Extracted records
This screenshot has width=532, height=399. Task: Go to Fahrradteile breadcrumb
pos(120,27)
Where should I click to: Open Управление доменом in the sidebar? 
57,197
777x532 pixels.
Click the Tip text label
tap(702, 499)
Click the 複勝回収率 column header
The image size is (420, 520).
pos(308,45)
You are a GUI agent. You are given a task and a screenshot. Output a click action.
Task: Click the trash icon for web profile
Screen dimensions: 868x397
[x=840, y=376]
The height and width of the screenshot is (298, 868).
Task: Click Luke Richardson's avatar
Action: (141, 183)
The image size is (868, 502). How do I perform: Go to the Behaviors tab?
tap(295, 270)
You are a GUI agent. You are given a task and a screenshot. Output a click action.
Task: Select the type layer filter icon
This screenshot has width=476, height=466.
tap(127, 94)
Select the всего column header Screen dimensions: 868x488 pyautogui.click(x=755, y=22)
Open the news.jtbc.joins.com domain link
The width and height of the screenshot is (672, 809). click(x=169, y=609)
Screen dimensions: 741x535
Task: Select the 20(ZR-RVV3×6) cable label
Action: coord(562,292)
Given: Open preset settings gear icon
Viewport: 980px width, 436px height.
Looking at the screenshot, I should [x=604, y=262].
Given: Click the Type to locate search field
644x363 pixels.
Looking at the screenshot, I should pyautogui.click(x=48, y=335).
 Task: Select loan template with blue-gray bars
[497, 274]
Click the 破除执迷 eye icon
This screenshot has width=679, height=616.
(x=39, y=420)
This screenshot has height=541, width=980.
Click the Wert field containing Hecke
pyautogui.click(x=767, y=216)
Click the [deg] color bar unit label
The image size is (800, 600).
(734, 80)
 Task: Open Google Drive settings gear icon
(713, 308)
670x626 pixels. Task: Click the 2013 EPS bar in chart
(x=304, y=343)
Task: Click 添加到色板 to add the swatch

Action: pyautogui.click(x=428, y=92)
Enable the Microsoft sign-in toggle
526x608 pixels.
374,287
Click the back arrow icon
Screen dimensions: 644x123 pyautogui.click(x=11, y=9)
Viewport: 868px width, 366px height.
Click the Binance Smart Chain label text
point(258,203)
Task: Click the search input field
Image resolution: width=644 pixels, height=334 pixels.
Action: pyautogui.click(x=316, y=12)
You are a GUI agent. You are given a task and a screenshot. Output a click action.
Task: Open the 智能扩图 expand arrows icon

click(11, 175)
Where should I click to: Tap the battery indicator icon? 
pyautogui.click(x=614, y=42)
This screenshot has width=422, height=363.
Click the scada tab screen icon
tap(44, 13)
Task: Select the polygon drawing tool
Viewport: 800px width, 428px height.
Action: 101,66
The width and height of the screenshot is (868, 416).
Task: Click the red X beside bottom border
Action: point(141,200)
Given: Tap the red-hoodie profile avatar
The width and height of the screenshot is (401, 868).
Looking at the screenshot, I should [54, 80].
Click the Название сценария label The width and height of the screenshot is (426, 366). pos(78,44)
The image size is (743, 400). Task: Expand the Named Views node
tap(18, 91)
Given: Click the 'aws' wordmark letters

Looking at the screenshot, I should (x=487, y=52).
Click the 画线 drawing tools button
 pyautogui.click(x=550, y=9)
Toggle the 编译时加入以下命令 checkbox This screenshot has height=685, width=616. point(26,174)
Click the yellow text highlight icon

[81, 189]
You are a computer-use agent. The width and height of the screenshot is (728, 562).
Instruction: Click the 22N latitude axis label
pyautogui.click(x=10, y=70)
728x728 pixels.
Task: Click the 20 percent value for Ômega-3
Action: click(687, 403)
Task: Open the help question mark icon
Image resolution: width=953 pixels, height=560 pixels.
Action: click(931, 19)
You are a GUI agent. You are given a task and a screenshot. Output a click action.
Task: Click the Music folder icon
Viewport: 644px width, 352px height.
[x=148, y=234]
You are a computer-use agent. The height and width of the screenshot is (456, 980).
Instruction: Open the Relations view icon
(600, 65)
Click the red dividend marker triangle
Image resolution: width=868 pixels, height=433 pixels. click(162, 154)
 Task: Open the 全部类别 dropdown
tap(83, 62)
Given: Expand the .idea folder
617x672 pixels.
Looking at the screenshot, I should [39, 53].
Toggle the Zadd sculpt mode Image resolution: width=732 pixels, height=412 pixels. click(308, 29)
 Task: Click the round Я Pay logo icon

Exercise instructions - Set every record down again exactly as written.

Your solution -
This screenshot has width=532, height=399. Task: Go to Fahrradteile breadcrumb
pos(120,27)
Where should I click to: Open Управление доменом in the sidebar? 
57,197
777x532 pixels.
Click the Tip text label
tap(702, 499)
Click the 複勝回収率 column header
The image size is (420, 520).
pos(308,45)
You are a GUI agent. You are given a task and a screenshot. Output a click action.
Task: Click the trash icon for web profile
Screen dimensions: 868x397
[x=840, y=376]
The height and width of the screenshot is (298, 868).
Task: Click Luke Richardson's avatar
Action: (141, 183)
The image size is (868, 502). How do I perform: Go to the Behaviors tab?
tap(295, 270)
You are a GUI agent. You are given a task and a screenshot. Output a click action.
Task: Select the type layer filter icon
This screenshot has width=476, height=466.
tap(127, 94)
Select the всего column header Screen dimensions: 868x488 pyautogui.click(x=755, y=22)
Open the news.jtbc.joins.com domain link
The width and height of the screenshot is (672, 809). click(x=169, y=609)
Screen dimensions: 741x535
Task: Select the 20(ZR-RVV3×6) cable label
Action: coord(562,292)
Given: Open preset settings gear icon
Viewport: 980px width, 436px height.
Looking at the screenshot, I should [x=604, y=262].
Given: Click the Type to locate search field
644x363 pixels.
Looking at the screenshot, I should pyautogui.click(x=48, y=335).
 Task: Select loan template with blue-gray bars
[497, 274]
Click the 破除执迷 eye icon
This screenshot has width=679, height=616.
(x=39, y=420)
This screenshot has height=541, width=980.
Click the Wert field containing Hecke
pyautogui.click(x=767, y=216)
Click the [deg] color bar unit label
The image size is (800, 600).
(734, 80)
 Task: Open Google Drive settings gear icon
(713, 308)
670x626 pixels. Task: Click the 2013 EPS bar in chart
(x=304, y=343)
Task: Click 添加到色板 to add the swatch

Action: pyautogui.click(x=428, y=92)
Enable the Microsoft sign-in toggle
526x608 pixels.
374,287
Click the back arrow icon
Screen dimensions: 644x123 pyautogui.click(x=11, y=9)
Viewport: 868px width, 366px height.
Click the Binance Smart Chain label text
point(258,203)
Task: Click the search input field
Image resolution: width=644 pixels, height=334 pixels.
Action: pyautogui.click(x=316, y=12)
You are a GUI agent. You are given a task and a screenshot. Output a click action.
Task: Open the 智能扩图 expand arrows icon

click(11, 175)
Where should I click to: Tap the battery indicator icon? 
pyautogui.click(x=614, y=42)
This screenshot has width=422, height=363.
Click the scada tab screen icon
tap(44, 13)
Task: Select the polygon drawing tool
Viewport: 800px width, 428px height.
Action: 101,66
The width and height of the screenshot is (868, 416).
Task: Click the red X beside bottom border
Action: point(141,200)
Given: Tap the red-hoodie profile avatar
The width and height of the screenshot is (401, 868).
Looking at the screenshot, I should [54, 80].
Click the Название сценария label The width and height of the screenshot is (426, 366). pos(78,44)
The image size is (743, 400). Task: Expand the Named Views node
tap(18, 91)
Given: Click the 'aws' wordmark letters

Looking at the screenshot, I should (x=487, y=52).
Click the 画线 drawing tools button
 pyautogui.click(x=550, y=9)
Toggle the 编译时加入以下命令 checkbox This screenshot has height=685, width=616. point(26,174)
Click the yellow text highlight icon

[81, 189]
You are a computer-use agent. The width and height of the screenshot is (728, 562).
Instruction: Click the 22N latitude axis label
pyautogui.click(x=10, y=70)
728x728 pixels.
Task: Click the 20 percent value for Ômega-3
Action: click(687, 403)
Task: Open the help question mark icon
Image resolution: width=953 pixels, height=560 pixels.
Action: click(931, 19)
You are a GUI agent. You are given a task and a screenshot. Output a click action.
Task: Click the Music folder icon
Viewport: 644px width, 352px height.
[x=148, y=234]
You are a computer-use agent. The height and width of the screenshot is (456, 980).
Instruction: Open the Relations view icon
(600, 65)
Click the red dividend marker triangle
Image resolution: width=868 pixels, height=433 pixels. click(162, 154)
 Task: Open the 全部类别 dropdown
tap(83, 62)
Given: Expand the .idea folder
617x672 pixels.
Looking at the screenshot, I should [39, 53].
Toggle the Zadd sculpt mode Image resolution: width=732 pixels, height=412 pixels. click(308, 29)
 Task: Click the round Я Pay logo icon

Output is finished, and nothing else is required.